Manufactured in the United States of America
Library of Congress Cataloging-in-Publication Data on file
LC control number 2013007211
LC classification F2728.C535 2014
Dewey class number 989.506—dc23
ISBN 978-0-8265-1944-3 (cloth)
ISBN 978-0-8265-1946-7 (ebook)
Contents
Acknowledgments
Introduction
1. “Digging the Tupes”: The Unique Revolutionary Contributions of the Tupamaros
2. Supporting the “Other” America: Leftist Uruguayan Solidarity with US Radicals
3. Solidarity and Reciprocal Connections: Uruguayan and US Activists
4. “A Pistol in Her Hand”: Sexual Liberation and Gender in the Tupamaros and the Greater Uruguayan Left
Conclusion
Notes
References
Index
Acknowledgments
RESEARCHING AND WRITING BECOMING the Tupamaros was an exciting and at times challenging process. I received the help of many wonderful people while writing this book.

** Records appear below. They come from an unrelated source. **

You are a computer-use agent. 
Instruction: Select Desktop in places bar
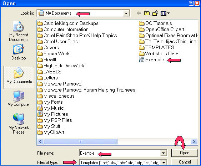pyautogui.click(x=19, y=52)
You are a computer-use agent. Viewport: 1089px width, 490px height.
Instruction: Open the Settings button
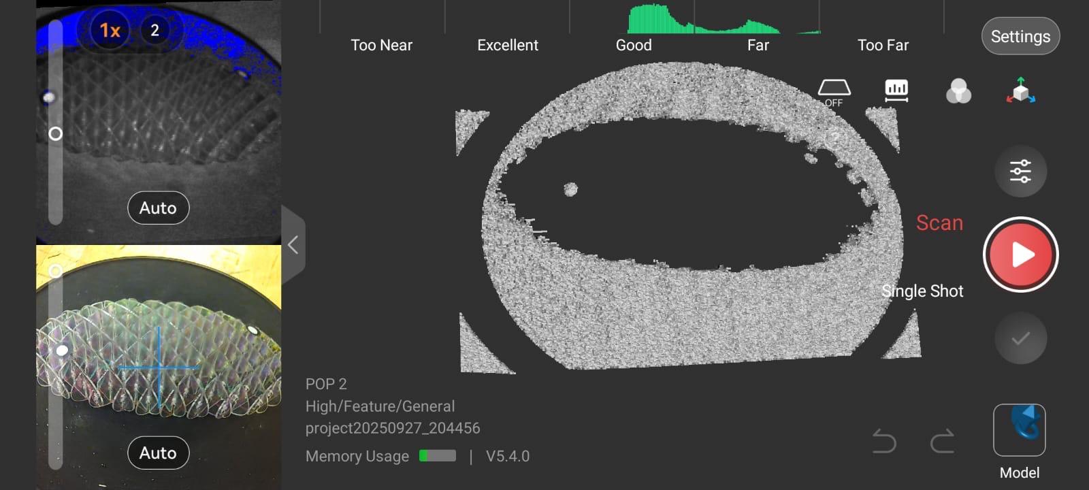point(1020,37)
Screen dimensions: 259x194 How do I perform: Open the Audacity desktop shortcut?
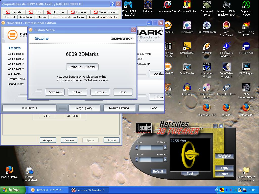pos(187,88)
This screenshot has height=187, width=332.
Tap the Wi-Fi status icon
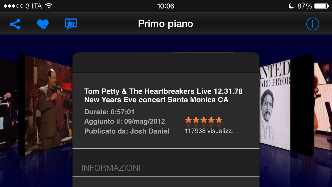(x=49, y=6)
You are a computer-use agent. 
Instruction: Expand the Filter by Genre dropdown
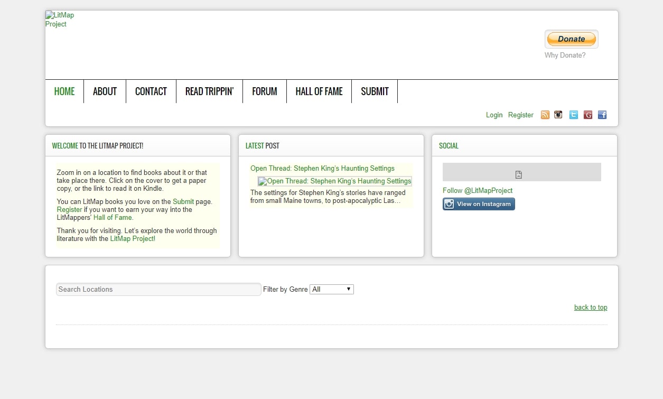pos(331,289)
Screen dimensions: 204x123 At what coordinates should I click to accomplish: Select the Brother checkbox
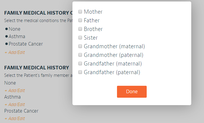80,29
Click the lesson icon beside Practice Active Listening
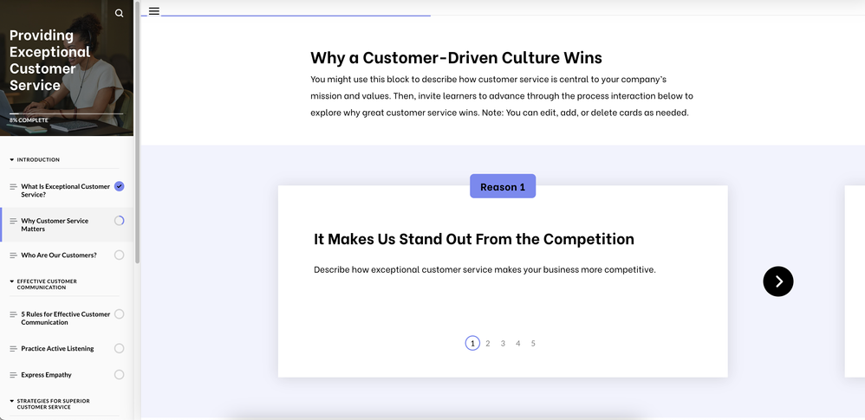The image size is (865, 420). 13,349
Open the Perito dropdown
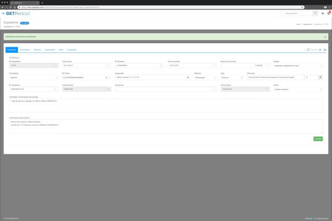 click(298, 89)
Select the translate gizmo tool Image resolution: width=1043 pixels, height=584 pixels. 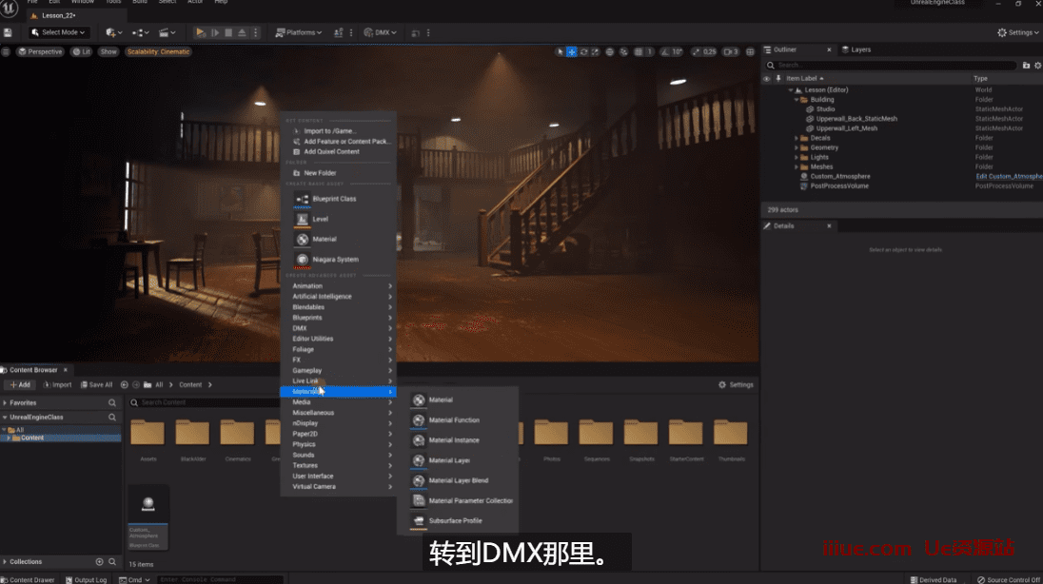click(572, 51)
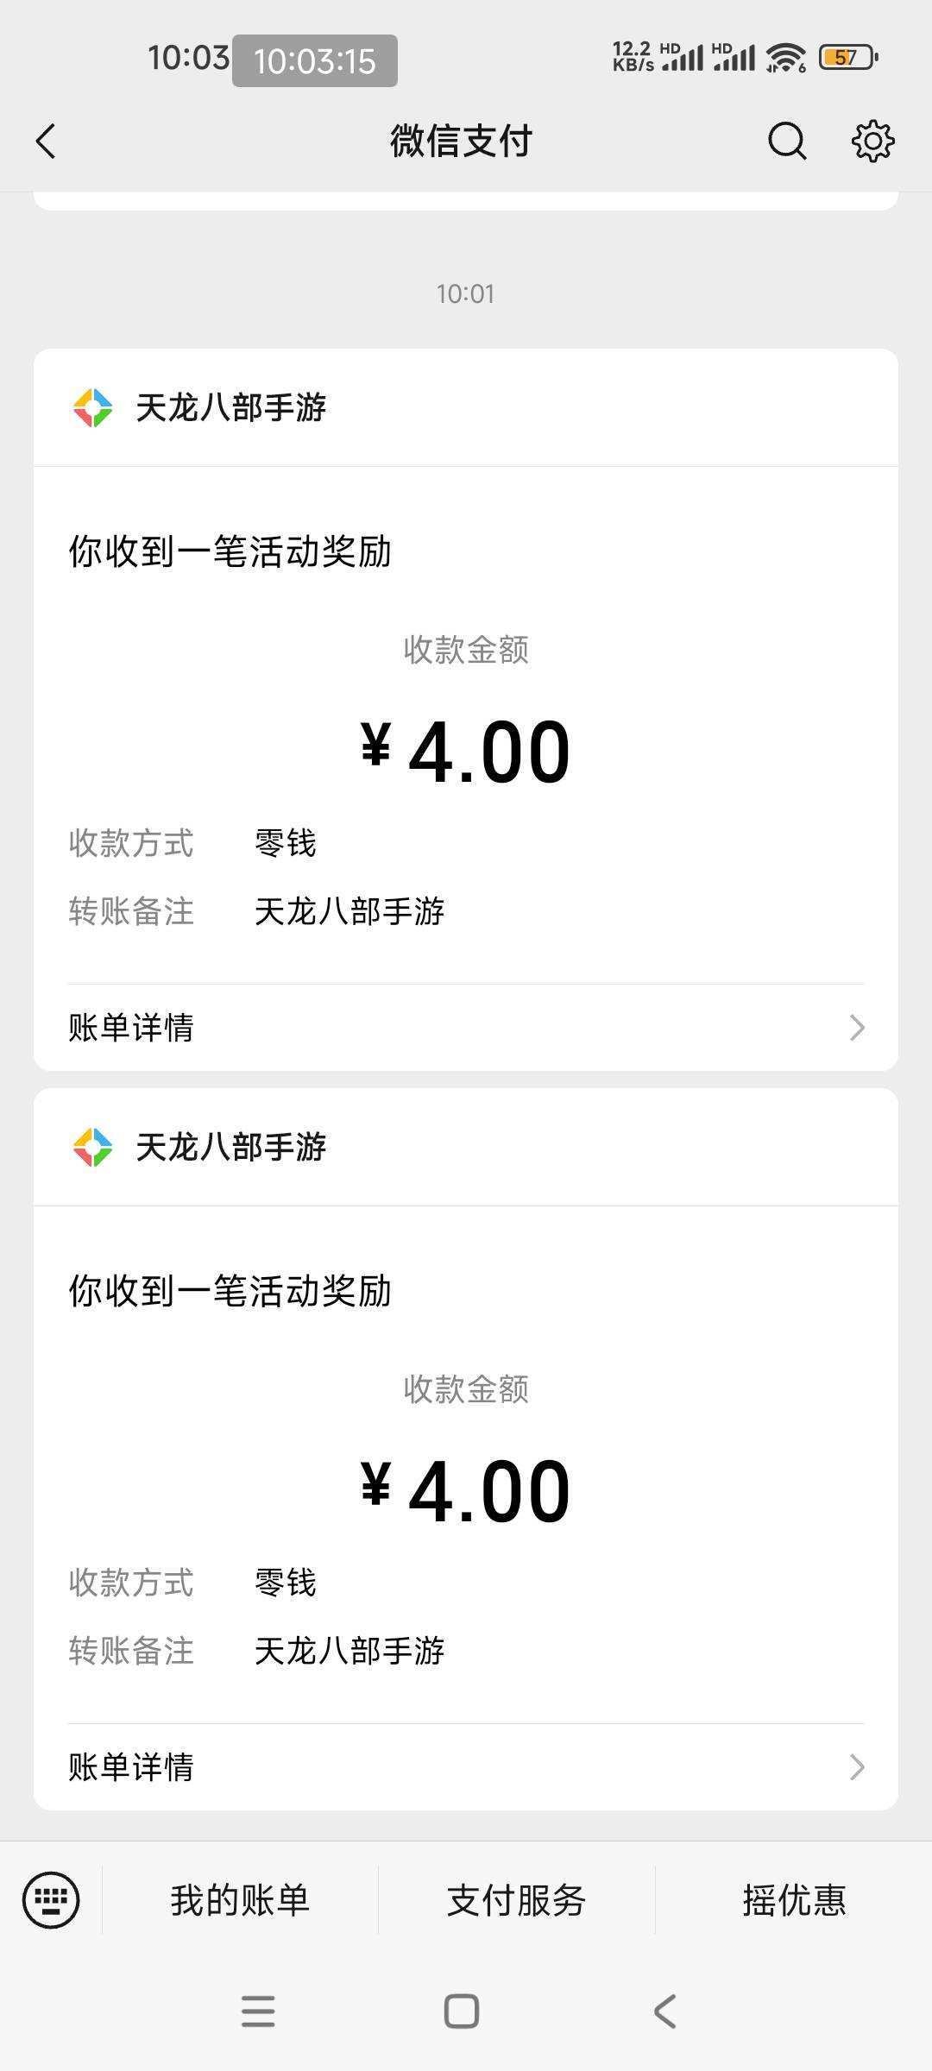Screen dimensions: 932x2071
Task: Open first 账单详情 link
Action: click(x=131, y=1028)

Furthermore, the overseas and in country research I conducted for this project would not have been possible without outside support. Special thanks to the Graduate School at Florida State University for awarding me a research fellowship for the Spring and Summer semesters of 2009. This fellowship allowed me to conduct research in Uruguay and Argentina. I also was able to explore the US side of solidarity in both 2007 and 2008 because of the Mary Lily Research Grant from Duke University. Thanks especially to Kelly Wooten at the Sallie Bingham Center for Women’s History and Culture, at the David M. Rubenstein Rare Book and Manuscript Library at Duke University, for supporting my work.
My time as a Research Associate at the Five College Women’s Studies Research Center at Mount Holyoke College in 2010–2011 allowed me to deepen this project by accessing the archives at Amherst College. At the Center I met many people who passionately supported this project. Thanks especially to Elizabeth (EB) Lehman and Laura Lovett for believing in my project enough to invite me to the FCWSRC. Megan Elias, Glenda Nieto-Cuebas, Japonica Saracino-Brown, you went out of the way to help me and showed an incredible amount of enthusiasm for my work. During this time I also got to know a wonderful community of scholars that included Karin Ekström, Amy Mittleman, Jennifer Hamilton, Johanna Hiitola, Minna Nikunen, and Ceyda Kuloğlu-Karsli. I will never forget these amazing, helpful, and fun cohorts!
I would also like to thank Robinson Herrera for his input and help concerning this project and its development.
A special thanks to Eli Bortz, my editor at Vanderbilt, for his unfaltering support of this manuscript.
Thanks to all of my new and wonderful colleagues at the University of Central Oklahoma for giving me the best job ever. I appreciate Jeff Plaks, Katrina Lacher, Patricia Loughlin, Tim Tillman, and Lindsey Osterman for going out of their way to make me feel included in this new community. Also, thank you to my students, many of whom have shown a great deal of enthusiasm for this project.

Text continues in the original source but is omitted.